#### Document ####

4.4.1 IBM PowerPC 405
The IBM PowerPC 405 is a 32‐bit RISC microprocessor embedded in
Xilinx’s Virtex‐II Pro FPGA. The core occupies a small die area and consumes
minimal power making it ideal for system‐on‐chip (SoC) embedded applications.
It can run at a clock speed of over 400 MHz to produce over 600 Dhrystone MIPS.
A memory management unit (MMU), a 64‐entry unified Translation Look‐aside
Buffers (TLB), debug support, and watchdog timers enable an embedded
operating system to function for no additional logic cost.
38
4.4.2 Embedded Development Kit
To utilize the embedded PowerPC the Embedded Development Kit (EDK)
from Xilinx must be used. EDK includes the tools necessary to instantiate the
embedded microprocessor, as well as numerous soft IP cores, and an integrated
C compiler. The engineer defines the system architecture in EDK and generates
the netlists and HDL wrappers, and then writes the embedded software. EDK
can then be used to generate the bitstream and download it to the FPGA, or
alternatively, the netlists and HDL wrappers can be exported to an ISE project for
place and route and bitstream generation.
4.4.3 Xilinx Processor Soft IP Cores
Soft Intellectual Property (IP) is a pre‐designed netlist that can implement
a variety of tasks. These connect to the microprocessor but are soft in the sense
that they are instantiated in the FPGA fabric, i.e. look‐up tables at synthesis time,
and are not hard‐wired.
A variety of soft IP cores are included for free with the Xilinx software,
and other more complex or obscure functions can be bought from third parties or
may be custom designed. Included IP are busses, memory interfaces, and
peripherals, which together enable complete SoC designs. Example busses are
the Processor Local Bus (PLB) and the On‐chip Peripheral Bus (OPB). The IP
cores attach to these busses to communicate with the PowerPC. Figure 4.4 shows
an example PowerPC based SoC embedded design using these soft IP
components.

#### Source material ####

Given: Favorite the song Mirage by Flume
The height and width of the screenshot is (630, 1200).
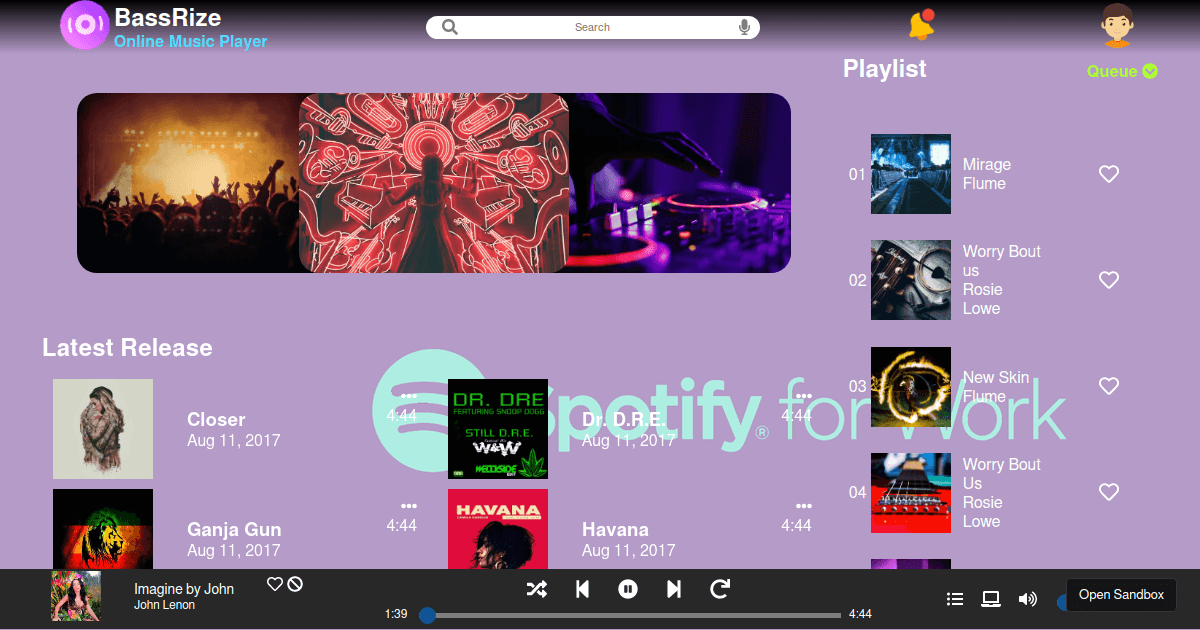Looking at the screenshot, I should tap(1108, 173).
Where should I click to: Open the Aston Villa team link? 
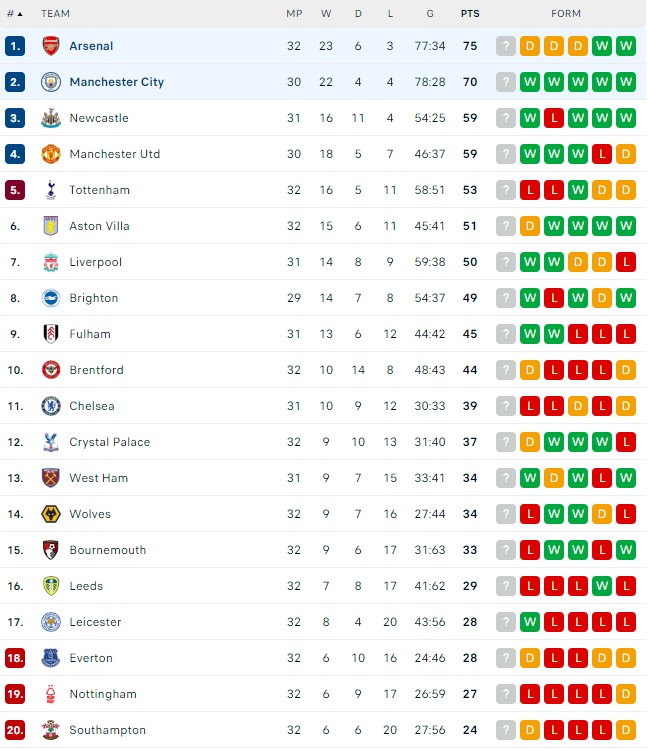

####

● Exercise requirements:
(a) Copy the embedded PowerPC text starting with "It can run at" and going on through "additional logic cost.", renaming "watchdog timers" to "hardware timers".
(b) Write the next part of the embedded PowerPC text, picking up after its last sentence.
The material plays no part in this work.

● Task-by-task outputs:
(a)
It can run at a clock speed of over 400 MHz to produce over 600 Dhrystone MIPS.
A memory management unit (MMU), a 64‐entry unified Translation Look‐aside
Buffers (TLB), debug support, and hardware timers enable an embedded
operating system to function for no additional logic cost.

(b)
39
Figure 4.4 Example SoC embedded design with PPC405 core, and soft IP such as busses, memory interfaces, and peripherals [16].
4.4.3.1 User IP Cores
If a soft IP core doesn’t exist to meet the design specifications, then a
custom user core may be created. This is necessary as it is very difficult to
communicate with the PowerPC from external FPGA logic unless the function is
extremely simple (such as a clock divider). Xilinx uses the IP Interface (IPIF) to
connect a core to the bus. The IPIF presents an interface called the IP
Interconnect (IPIC) to the user logic while taking care of the bus interface signals,
bus protocol, and other interface issues. Templates exist for OPB and PLB bus
attachments, but due to bugs in the immature software, accomplishing this is not
so straightforward. A block of the Xilinx IP Interface is shown in Figure 4.5.
40
Figure 4.5 IPIF Block Diagram
To add a user core to an EDK project, one must first be create it by editing the
provided reference design. The procedure for a PLB core is as follows:
1. Copy the plb_core_ssp0_ref_v1_00_a folder from C:\EDK\hw\XilinxReferenceDesigns\pcores\ to the local \pcores directory. Alternatively you can use the opb_core reference design.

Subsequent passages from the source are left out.